She received the Student Paper Award at 2006 IEEE International Conference on Acoustics, Speech, and Signal Processing (ICASSP), May 2006.

Chen-Nee Chuah received her B.S. in Electrical Engineering from Rutgers University in 1995, and her M.S. and Ph.D. in Electrical Engineering and Computer Sciences from the University of California, Berkeley in 1997 and 2001, respectively.

Chuah is currently an Associate Professor in the Electrical and Computer Engineering Department at the University of California, Davis (UCD). Before joining UCD, she held a visiting researcher position at Sprint Advanced Technology Laboratories. Her research interests are in the area of computer networking and distributed systems, Internet measurements, peer-to-peer systems, wireless/mobile networking, network security and performance modeling. She received the National Science Foundation CAREER Award in 2003 and the UC Davis College of Engineering Outstanding Junior Faculty Award in 2004. She has served on the technical program committee of several ACM and IEEE conferences and workshops (including INFOCOM, MOBICOM, SECON, IWQoS, and ICC). She received the ACM Recognition Award for co-organizing the First Workshop on Vehicular Ad Hoc Network (VANET), which was held in conjunction with ACM MobiCom 2004. She is currently serving as the TPC vice-chair for IEEE GLOBECOM 2006.
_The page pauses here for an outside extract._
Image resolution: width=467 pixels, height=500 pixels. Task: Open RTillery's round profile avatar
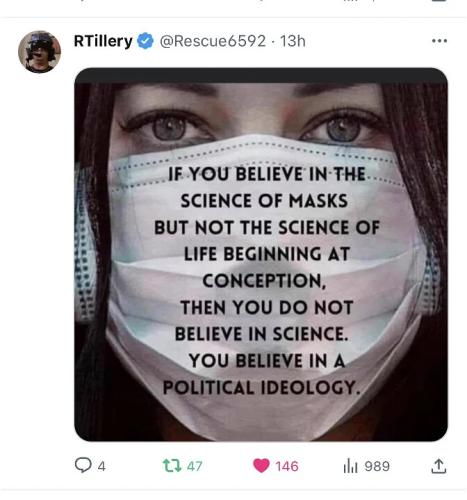[39, 51]
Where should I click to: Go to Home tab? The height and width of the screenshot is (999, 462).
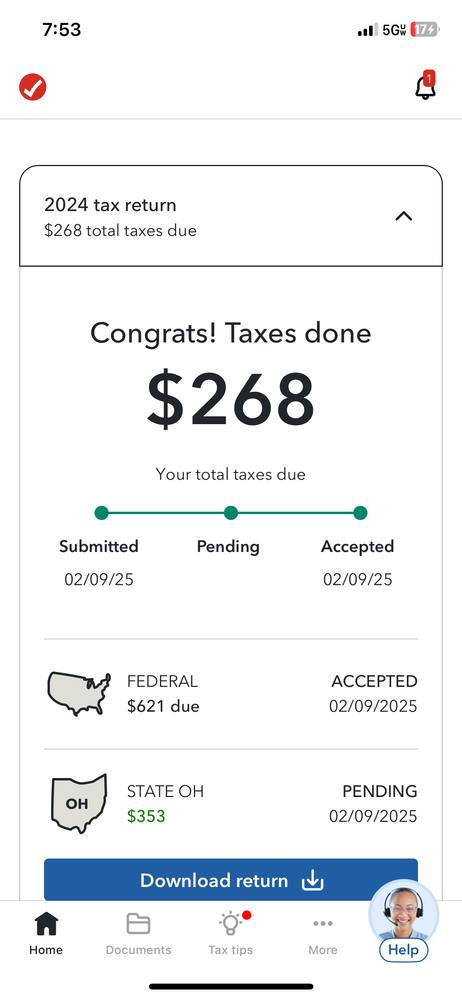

Qing Zhao received the Ph.D. degree in Electrical Engineering in 2001 from Cornell University. From 2001 to 2003, she was a communication system engineer with Aware, Inc., Bedford, MA. She returned to academe in 2003 as a postdoctoral research associate with the School of Electrical and Computer Engineering at Cornell University. In 2004, she joined the ECE department at UC Davis where she is currently an assistant professor. Her research interests are in the general area of signal processing, communications, and wireless networking.

Qing Zhao received the 2000 IEEE Signal Processing Society Young Author Best Paper Award. She is an associate editor of the IEEE Transactions on Signal Processing and an elected member of the Signal Processing for Communications technical committee of the IEEE Signal Processing Society. She is the lead guest editor for IEEE Signal Processing Magazine Special Issue on “Resource-Constrained Signal Processing, Communications, and Networking” and a co-editor of a book in “Wireless Sensor Networks: Signal Processing and Communications Perspectives” to be published by John Wiley and Sons, Inc.

This work was supported in part by the National Science Foundation under Contract CCR-0622200 and Army Research Laboratory CTA on Communication and Networks under Grant DAAD19-01-2-0011. Part of this work was presented at IEEE MILCOM 2005, Atlantic City, NJ, USA, October 17–20, 2005.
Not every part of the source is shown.